Dataset content:
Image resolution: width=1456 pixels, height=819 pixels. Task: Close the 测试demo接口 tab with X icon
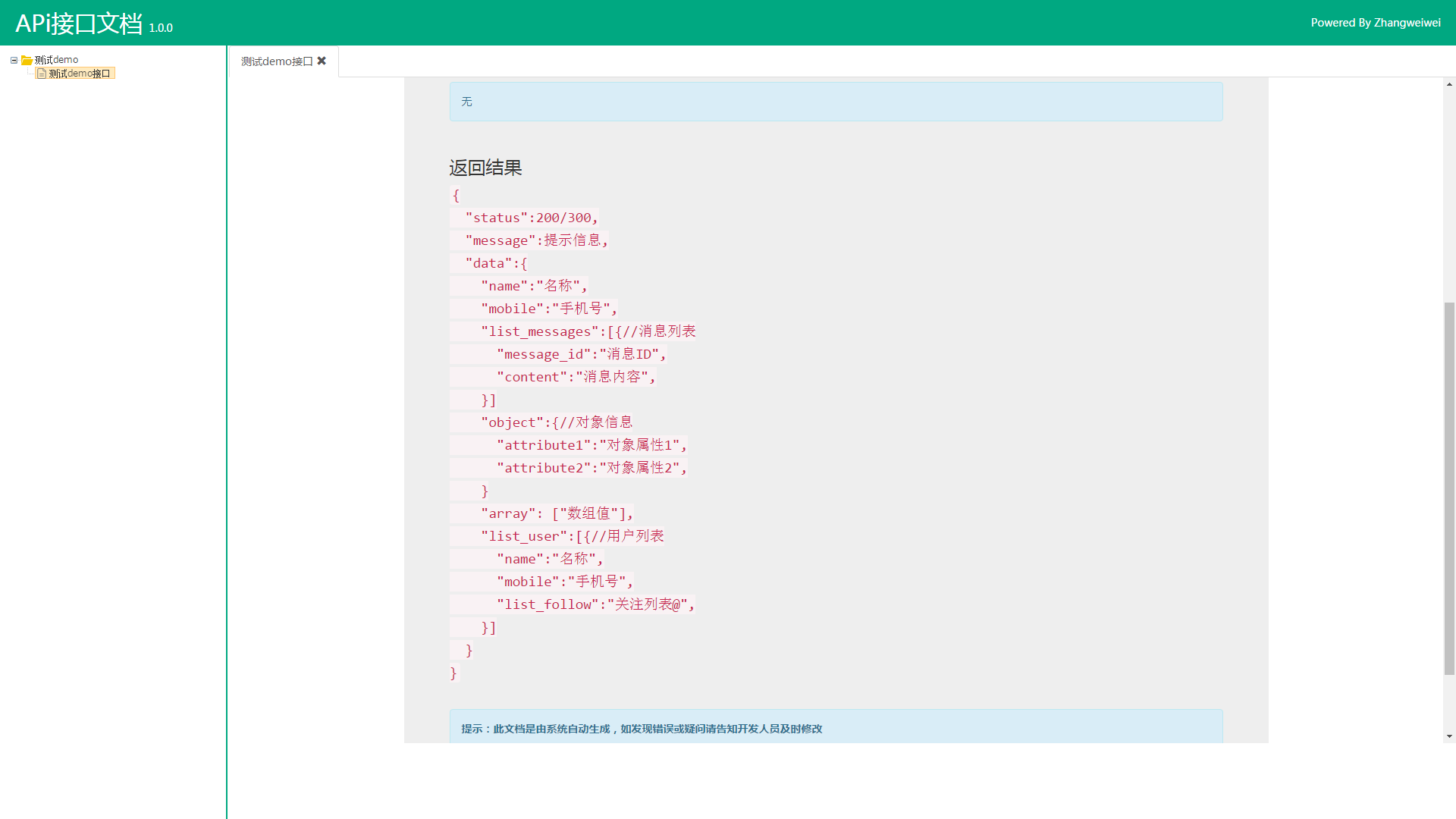322,61
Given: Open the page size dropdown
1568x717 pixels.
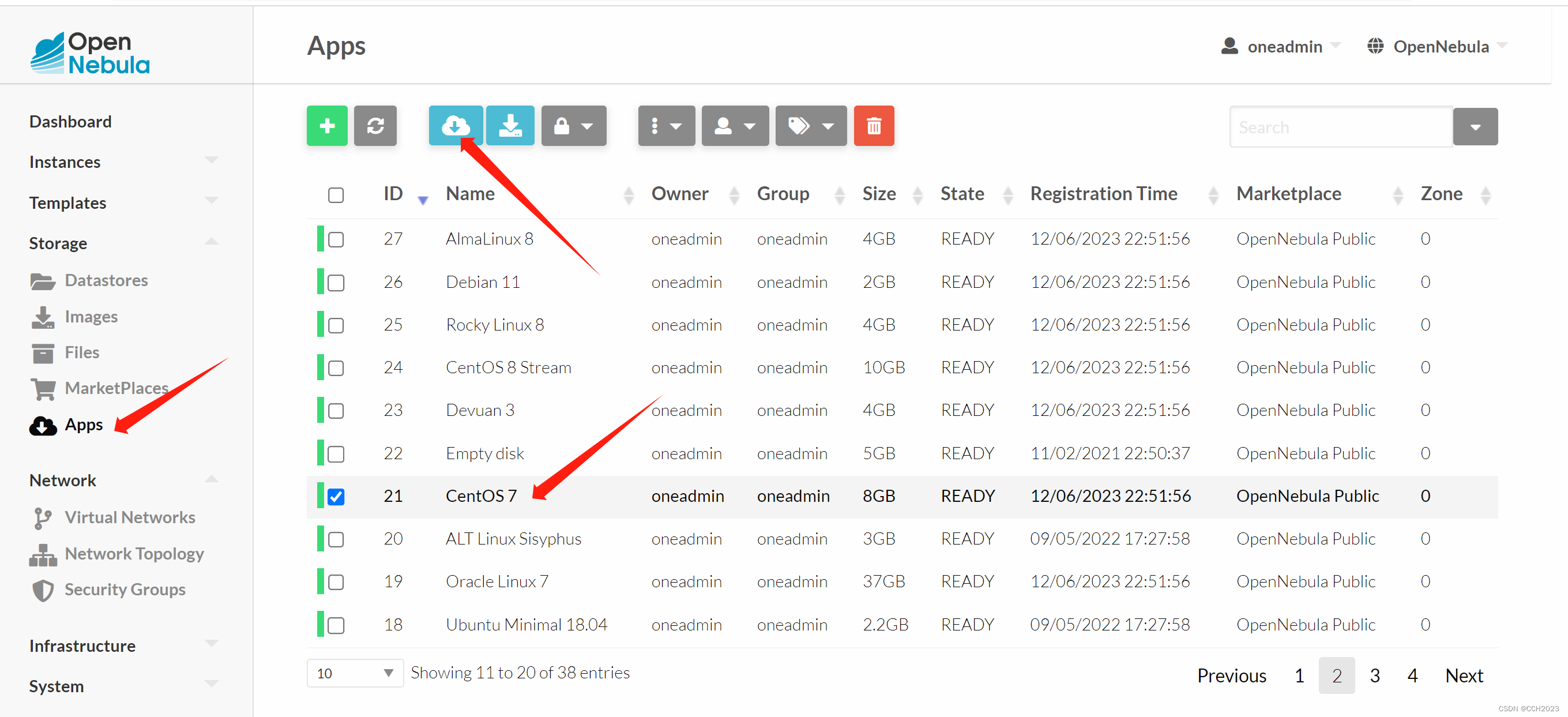Looking at the screenshot, I should [x=355, y=673].
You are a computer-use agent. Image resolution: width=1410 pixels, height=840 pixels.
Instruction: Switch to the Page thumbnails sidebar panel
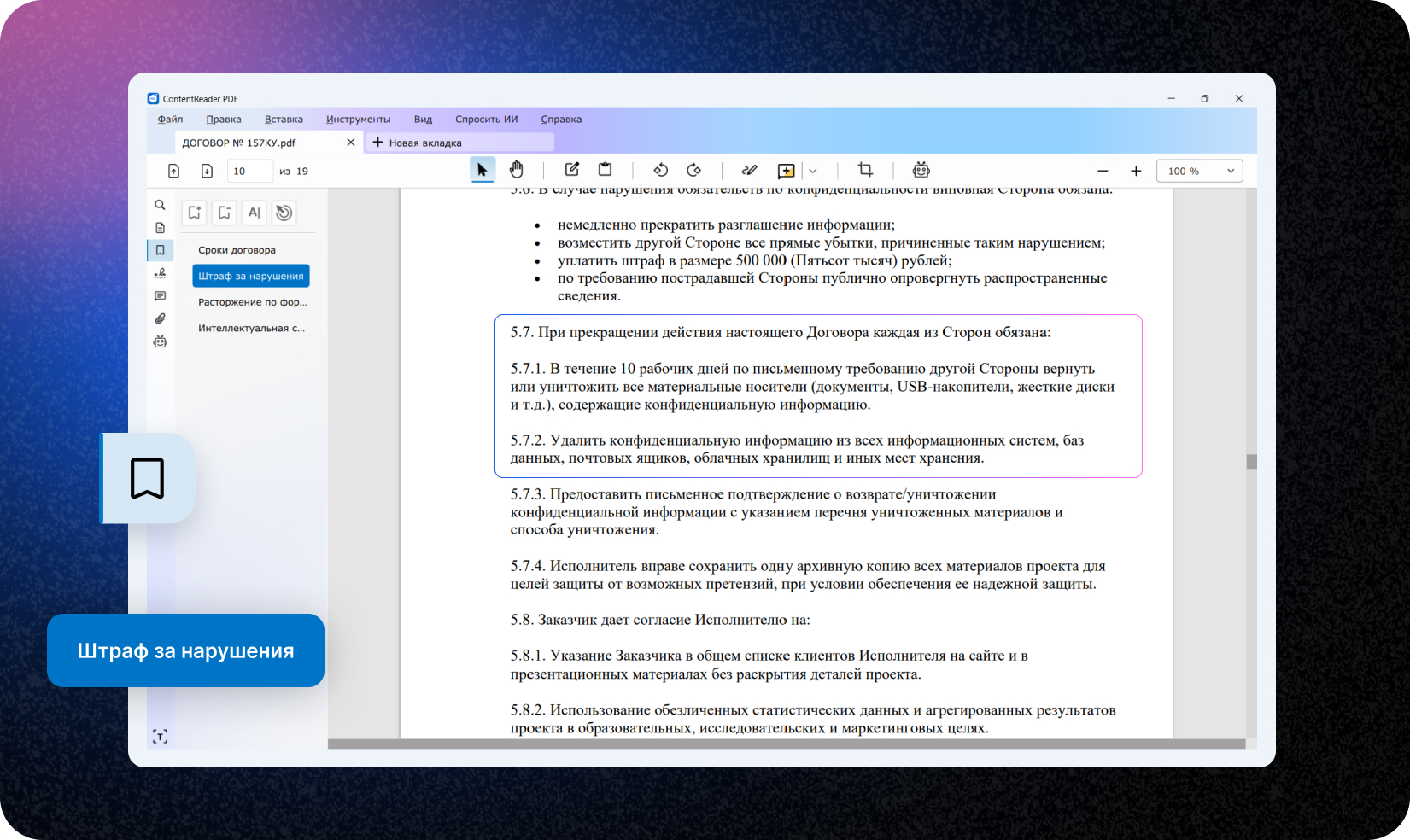pyautogui.click(x=160, y=227)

The problem:
Every line above gets copied exactly; none of the pictures do.

Answer:
Image resolution: width=1456 pixels, height=819 pixels. Task: Close the 测试demo接口 tab with X icon
322,61
Given: Open the page size dropdown
1568x717 pixels.
Looking at the screenshot, I should [x=355, y=673].
You are a computer-use agent. Image resolution: width=1410 pixels, height=840 pixels.
Instruction: Switch to the Page thumbnails sidebar panel
pyautogui.click(x=160, y=227)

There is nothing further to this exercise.